The Humming Box

A technology-powered toy to empower children’s ability to compose and play with music.
Project Info
Hacking Smart Toys for AI Learning class
Taught by Stefania Druga
Foundation -- Start from scratch
Deliverable -- Physical Prototype + Design Paper | CHI PLAY 2019 Conference Interactivity & Play Track
Mar - May 2019 | Part-time
Arduino MKRZero, NeoPixel, Rotary Encoder, GarageBand
C, MIDI, Sketch, AI, Laster Cutter, Acrylic Heater, Drills, Wood Sander
All group members participated in concept development, user research, interaction design, usability tests, and technical troubleshooting.
My Contribution
Arduino prototyping (code structure, NeoPixel animation, card insert detection, rotary encoder stabilization, MIDI notes, keyboard control);
Pitch detection algorithm exploring;
Fabrication (cranking handle);
Icon design.
Teammates' contributions
Tianyi Xie -- Rotary encoder read; Card design; Fabrication (card insert mechanism, cranking mechanism, box body, laser cut);  Demo video editing; Visual system design.
Yihan Tang -- NeoPixel connection; Box surface design; Fabrication (NeoPixel holder, box body, laser cut);  Demo video retouching.
Traditional music composing training presents a higher barrier of entry due to additional cost time, money, and effort. Additionally, children's increasing screen time and monotonous interaction mode in the digital era raised our concern.
We proposed a multimodal, tangible and playful smart toy, the Humming Box, to blend traditional hand-crank music boxes with software-based music manipulation and create new possibilities for children to create and remix music manually.

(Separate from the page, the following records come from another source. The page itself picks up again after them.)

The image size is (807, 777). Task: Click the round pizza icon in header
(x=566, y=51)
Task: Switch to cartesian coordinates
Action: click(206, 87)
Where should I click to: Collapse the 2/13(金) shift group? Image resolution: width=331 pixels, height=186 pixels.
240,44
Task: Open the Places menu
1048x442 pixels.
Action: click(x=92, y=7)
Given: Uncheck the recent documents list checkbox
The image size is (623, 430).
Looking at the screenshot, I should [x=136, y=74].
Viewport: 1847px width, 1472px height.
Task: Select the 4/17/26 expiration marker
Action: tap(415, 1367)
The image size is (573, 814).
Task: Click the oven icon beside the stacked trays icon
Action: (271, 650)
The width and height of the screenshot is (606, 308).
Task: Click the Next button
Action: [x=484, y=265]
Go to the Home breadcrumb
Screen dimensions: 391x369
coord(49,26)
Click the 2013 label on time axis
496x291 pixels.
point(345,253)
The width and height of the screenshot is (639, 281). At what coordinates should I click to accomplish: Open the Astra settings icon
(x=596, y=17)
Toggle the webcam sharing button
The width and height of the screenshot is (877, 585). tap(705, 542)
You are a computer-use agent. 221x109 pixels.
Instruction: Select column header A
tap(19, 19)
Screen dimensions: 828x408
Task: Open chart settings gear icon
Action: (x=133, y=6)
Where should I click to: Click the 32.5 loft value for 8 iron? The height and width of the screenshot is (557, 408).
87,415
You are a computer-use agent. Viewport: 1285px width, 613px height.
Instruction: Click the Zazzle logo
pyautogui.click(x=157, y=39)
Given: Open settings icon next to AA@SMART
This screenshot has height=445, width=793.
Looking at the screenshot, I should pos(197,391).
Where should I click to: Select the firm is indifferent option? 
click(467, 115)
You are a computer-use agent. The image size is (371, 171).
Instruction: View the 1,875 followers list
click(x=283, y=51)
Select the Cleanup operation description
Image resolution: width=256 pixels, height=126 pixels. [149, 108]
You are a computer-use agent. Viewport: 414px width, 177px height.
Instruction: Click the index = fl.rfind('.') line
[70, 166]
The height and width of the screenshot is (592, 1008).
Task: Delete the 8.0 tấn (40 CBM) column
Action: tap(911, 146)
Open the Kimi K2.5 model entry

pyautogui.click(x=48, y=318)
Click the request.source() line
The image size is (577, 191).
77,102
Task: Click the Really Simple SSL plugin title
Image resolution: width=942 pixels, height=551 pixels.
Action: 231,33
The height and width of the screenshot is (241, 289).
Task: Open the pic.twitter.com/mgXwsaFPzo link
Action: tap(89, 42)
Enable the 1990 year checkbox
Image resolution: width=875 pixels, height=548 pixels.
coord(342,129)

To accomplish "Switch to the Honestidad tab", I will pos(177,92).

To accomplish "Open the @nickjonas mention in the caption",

The evaluation of the latest prototype suggests that multimodal musical creation leads to increased engagement and that the modular design encourages creative expression and cooperative play.

In 3 design sprints, we took a deep-dive into children's behavior pattern and iterated accordingly.

Final Demo

The Humming Box has three main components: a wooden box prototype with a USB 2.0 Micro cable, three transparent instrument cards and keys. It also requires a computer installed with GarageBand program.

Key power switch
Cranking for music generation
Inserting instrument card

Set Up (By adults)
  • Connect the Humming Box to GarageBand with a USB2.0 Micro cable.
  • In GarageBand, set at least four instruments.Currently, we choose Guzheng, Electronic Piano,Guitar, and Funk. The order of instruments matters.
Play (By children)
  • Use the key to unlock the box by spinning clockwise. A white animated LED ring will light up on top of the box.
  • Keep GarageBand active and start cranking the box. The "Baby Shark" melody will start to play. The speed of cranking would change the rhythm of the melody in realtime. The LED ring will light up like a rainbow and gradually change color at the same pace as cranking.
  • Insert instrument cards into the card slot on top of the box to switch the song’s timbre. The different colors will flash on the LED ring as the box detects the different cards.


Domain Research
See Detailed takeaway ↓

Pros of multimodality:
  • Stimulates children's interests and extends focus time.
  • Cultivate their curiosity.
  • Different sensory modalities are effective as guides for their selective actions.
Pros of modularity:
  • Free children's creativity by encapsulating intricate technical details to accessible, functional modules for the younger audience.
  • Constructive interactions with modules will benefit children-initiated activities in the integrated playful pedagogies.
Pros of tangible toys:
  • Prevent children from wasting time with overwhelming digital products
  • Help children to form healthy entertaining habits.
  • Beneficial to children’s dexterity development and muscle growth.

Through analyzing existing related toys, we managed to scope down the concept and shape the value proposition as:

The intersection of multimodality, modularity and tangible interaction.

After rounds of idea provocation and voting, we chose "humming to compose" as the theme.

Humming is commonly used by children to create their music but often gradually diminishes as they grow up. Even if music education has become commonplace, the established rules in the field set a barrier for children to express themselves with music creatively. These frustrations may affect their interests and confidence in constructive music play.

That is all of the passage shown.